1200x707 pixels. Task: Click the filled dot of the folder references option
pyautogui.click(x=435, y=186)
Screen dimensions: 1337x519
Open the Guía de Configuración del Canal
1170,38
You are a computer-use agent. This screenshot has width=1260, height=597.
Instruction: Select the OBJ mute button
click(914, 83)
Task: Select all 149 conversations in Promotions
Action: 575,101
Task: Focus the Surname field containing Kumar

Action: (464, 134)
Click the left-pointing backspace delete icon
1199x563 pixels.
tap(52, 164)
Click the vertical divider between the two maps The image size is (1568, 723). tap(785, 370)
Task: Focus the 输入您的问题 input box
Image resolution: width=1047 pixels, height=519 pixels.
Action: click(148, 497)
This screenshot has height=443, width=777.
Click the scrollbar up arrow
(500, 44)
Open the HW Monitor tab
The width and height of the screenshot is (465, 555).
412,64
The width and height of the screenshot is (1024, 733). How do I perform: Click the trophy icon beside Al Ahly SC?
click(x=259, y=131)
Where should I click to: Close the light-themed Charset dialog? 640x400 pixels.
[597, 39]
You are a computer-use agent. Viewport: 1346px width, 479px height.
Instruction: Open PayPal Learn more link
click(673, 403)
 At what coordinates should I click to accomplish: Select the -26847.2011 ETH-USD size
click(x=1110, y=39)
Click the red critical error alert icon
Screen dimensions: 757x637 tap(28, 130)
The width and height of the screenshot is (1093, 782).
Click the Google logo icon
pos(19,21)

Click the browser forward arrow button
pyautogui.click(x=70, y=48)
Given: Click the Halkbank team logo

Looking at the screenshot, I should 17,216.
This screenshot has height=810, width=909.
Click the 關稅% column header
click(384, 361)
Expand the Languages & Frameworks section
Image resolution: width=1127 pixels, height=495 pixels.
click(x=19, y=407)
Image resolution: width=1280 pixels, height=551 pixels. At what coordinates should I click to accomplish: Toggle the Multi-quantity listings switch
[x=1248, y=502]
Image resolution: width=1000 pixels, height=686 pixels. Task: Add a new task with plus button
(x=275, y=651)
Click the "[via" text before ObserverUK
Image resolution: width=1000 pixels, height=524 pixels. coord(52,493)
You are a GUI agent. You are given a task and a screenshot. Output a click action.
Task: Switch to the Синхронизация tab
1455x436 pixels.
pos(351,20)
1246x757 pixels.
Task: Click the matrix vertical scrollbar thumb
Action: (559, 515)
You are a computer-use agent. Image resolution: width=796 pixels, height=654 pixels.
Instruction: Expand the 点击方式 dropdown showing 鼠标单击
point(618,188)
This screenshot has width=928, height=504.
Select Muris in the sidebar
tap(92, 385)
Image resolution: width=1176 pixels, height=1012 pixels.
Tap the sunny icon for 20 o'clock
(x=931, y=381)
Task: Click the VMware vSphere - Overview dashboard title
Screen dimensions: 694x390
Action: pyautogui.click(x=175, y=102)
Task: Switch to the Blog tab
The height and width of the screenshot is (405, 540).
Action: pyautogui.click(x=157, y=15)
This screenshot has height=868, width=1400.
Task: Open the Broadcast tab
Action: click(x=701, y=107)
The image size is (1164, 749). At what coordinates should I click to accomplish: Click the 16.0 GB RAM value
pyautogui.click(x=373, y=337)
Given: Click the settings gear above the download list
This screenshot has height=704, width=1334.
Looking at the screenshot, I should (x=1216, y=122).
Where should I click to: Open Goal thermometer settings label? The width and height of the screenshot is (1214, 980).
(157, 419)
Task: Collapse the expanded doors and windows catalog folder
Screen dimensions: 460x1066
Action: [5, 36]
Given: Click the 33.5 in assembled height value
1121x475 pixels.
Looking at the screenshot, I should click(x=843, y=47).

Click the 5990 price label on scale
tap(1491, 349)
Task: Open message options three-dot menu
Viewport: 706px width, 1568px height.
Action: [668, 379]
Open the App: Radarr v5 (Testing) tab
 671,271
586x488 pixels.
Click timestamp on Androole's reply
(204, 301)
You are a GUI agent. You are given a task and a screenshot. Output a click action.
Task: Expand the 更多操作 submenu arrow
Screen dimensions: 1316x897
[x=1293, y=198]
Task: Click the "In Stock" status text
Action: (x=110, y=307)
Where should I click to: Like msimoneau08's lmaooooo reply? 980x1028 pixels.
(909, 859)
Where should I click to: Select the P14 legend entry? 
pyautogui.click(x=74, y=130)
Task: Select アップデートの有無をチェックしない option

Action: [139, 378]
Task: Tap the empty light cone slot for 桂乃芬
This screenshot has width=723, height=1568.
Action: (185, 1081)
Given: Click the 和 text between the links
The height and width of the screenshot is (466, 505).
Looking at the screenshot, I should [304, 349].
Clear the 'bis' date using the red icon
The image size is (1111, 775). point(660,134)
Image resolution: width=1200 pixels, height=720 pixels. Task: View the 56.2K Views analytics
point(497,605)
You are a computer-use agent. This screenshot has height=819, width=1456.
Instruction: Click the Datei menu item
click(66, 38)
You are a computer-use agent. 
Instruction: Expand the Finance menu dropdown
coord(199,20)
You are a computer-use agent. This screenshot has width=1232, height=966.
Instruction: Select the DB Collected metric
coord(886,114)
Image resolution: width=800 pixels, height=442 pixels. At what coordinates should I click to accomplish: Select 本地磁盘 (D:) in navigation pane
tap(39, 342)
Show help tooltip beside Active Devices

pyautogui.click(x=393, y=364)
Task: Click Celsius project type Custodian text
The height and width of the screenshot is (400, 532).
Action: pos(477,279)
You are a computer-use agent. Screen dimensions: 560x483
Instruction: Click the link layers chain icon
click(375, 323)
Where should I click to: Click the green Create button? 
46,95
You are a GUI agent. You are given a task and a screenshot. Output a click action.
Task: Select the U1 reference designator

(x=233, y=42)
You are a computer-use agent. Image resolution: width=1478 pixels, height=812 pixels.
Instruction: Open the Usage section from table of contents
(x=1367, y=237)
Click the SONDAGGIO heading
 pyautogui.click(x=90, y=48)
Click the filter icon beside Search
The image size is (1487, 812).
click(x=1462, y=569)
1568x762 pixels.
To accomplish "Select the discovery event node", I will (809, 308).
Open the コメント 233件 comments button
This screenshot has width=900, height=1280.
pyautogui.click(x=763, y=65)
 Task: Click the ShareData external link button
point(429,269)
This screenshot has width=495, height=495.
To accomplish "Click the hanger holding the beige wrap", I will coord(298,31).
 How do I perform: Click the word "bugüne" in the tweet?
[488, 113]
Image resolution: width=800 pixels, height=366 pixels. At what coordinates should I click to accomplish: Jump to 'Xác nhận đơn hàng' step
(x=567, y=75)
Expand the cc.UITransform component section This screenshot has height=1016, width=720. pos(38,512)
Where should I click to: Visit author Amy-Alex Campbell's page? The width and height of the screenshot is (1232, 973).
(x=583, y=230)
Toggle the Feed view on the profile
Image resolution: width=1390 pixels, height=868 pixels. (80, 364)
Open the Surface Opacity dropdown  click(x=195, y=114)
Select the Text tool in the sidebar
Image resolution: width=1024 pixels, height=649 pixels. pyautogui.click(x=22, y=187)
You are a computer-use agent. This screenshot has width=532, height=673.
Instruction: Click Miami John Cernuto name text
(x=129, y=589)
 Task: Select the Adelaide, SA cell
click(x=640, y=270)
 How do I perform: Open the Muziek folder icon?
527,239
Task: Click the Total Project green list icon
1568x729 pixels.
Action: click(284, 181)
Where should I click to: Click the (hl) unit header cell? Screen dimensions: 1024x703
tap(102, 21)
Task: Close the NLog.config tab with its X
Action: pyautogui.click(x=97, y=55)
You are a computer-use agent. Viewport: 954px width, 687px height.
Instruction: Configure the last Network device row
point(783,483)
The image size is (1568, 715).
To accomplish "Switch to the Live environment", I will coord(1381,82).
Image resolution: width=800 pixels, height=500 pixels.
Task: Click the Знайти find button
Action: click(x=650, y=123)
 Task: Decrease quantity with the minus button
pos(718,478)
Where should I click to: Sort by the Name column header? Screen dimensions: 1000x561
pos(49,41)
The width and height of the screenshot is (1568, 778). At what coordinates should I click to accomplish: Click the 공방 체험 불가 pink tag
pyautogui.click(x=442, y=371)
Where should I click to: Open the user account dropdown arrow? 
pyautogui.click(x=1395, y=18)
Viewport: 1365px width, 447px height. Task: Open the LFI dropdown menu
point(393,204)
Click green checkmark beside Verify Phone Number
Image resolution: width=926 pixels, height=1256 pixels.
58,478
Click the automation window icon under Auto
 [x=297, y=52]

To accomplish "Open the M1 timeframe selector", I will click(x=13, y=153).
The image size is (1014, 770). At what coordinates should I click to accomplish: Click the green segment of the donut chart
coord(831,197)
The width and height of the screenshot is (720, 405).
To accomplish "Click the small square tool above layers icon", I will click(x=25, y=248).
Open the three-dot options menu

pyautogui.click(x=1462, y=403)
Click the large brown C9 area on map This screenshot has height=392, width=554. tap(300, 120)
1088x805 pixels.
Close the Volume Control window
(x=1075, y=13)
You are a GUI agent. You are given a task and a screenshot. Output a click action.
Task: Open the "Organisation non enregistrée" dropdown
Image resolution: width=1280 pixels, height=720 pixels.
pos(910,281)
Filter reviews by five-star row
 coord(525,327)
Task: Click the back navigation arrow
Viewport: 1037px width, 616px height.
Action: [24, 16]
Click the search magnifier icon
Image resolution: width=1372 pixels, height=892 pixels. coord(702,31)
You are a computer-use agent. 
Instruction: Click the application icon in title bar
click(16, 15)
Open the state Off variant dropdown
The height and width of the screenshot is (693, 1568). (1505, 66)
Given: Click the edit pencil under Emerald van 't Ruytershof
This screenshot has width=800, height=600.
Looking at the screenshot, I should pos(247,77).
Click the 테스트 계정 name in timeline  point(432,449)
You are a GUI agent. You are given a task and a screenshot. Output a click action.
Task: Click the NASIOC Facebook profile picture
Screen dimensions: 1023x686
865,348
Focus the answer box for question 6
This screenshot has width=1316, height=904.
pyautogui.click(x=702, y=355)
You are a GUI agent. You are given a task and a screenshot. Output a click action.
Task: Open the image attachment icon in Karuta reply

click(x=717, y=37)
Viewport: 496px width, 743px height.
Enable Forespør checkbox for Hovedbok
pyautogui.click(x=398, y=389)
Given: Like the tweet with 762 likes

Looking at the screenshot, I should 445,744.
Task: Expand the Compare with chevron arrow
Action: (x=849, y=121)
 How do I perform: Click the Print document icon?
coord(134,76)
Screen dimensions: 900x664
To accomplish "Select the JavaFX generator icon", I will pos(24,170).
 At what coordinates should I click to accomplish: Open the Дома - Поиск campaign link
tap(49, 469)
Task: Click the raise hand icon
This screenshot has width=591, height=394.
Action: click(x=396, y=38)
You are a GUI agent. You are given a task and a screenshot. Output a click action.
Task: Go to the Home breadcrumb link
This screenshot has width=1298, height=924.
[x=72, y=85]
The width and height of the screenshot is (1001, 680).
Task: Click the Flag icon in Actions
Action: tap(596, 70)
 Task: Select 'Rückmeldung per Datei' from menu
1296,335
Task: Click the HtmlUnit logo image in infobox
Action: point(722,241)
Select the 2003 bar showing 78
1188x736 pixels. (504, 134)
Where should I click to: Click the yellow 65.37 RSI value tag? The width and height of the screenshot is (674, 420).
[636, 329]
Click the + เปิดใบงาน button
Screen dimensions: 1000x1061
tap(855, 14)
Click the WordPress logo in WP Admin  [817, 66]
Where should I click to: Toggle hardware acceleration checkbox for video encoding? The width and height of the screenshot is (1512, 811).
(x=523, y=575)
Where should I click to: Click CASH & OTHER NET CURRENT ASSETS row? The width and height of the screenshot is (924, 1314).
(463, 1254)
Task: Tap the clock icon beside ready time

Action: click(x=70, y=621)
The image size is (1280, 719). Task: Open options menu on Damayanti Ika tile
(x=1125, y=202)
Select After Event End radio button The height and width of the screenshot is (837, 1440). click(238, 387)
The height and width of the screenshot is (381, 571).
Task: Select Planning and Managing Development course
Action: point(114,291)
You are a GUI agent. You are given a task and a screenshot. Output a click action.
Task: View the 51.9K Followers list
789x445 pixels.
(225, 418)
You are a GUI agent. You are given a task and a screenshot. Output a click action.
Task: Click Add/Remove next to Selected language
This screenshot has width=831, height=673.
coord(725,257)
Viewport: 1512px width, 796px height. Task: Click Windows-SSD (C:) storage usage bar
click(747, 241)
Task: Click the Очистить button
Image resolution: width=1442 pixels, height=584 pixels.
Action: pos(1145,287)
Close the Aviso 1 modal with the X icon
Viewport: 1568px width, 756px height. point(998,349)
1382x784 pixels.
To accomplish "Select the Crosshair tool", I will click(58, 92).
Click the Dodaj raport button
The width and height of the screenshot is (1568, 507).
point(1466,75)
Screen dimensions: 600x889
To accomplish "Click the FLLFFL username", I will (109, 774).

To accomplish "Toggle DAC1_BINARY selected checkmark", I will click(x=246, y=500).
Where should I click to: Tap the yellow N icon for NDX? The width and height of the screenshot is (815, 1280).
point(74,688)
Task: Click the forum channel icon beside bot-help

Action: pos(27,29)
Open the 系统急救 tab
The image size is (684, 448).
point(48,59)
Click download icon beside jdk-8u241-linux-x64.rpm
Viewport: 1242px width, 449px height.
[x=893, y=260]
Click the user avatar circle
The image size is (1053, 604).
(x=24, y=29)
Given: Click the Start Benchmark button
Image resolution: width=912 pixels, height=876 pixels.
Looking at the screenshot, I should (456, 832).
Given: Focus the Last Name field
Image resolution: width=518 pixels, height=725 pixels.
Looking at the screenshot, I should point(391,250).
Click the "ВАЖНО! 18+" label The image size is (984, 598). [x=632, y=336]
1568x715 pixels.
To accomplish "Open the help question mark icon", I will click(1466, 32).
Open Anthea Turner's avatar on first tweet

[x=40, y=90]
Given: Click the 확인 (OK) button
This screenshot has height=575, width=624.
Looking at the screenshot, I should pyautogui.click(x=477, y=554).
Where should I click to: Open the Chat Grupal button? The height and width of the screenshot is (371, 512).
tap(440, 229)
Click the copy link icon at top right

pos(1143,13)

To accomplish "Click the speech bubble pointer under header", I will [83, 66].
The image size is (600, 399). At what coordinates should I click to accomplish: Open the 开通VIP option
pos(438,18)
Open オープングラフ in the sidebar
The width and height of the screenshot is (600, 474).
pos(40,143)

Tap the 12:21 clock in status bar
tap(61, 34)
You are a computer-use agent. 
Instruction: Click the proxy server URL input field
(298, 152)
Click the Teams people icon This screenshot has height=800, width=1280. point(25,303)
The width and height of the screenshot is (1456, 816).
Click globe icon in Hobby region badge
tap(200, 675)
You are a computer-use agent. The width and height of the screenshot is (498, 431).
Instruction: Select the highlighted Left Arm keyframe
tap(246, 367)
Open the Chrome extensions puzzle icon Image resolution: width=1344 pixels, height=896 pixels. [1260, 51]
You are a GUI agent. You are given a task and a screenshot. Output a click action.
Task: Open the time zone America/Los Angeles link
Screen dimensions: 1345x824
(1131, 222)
·····
Problem to solve:
The answer must be a single number: how many lines of the data include the string "between".

Completed exercise:
2